Problem to solve:
Everything in the listing should be restated word for word.

Exercise inputs:
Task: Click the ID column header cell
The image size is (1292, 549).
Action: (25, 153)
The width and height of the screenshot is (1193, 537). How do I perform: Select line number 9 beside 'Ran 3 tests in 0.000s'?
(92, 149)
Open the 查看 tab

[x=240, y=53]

Task output:
Task: Click the ID column header cell
The image size is (1292, 549).
Action: (25, 153)
The width and height of the screenshot is (1193, 537). How do I perform: Select line number 9 beside 'Ran 3 tests in 0.000s'?
(92, 149)
Open the 查看 tab

[x=240, y=53]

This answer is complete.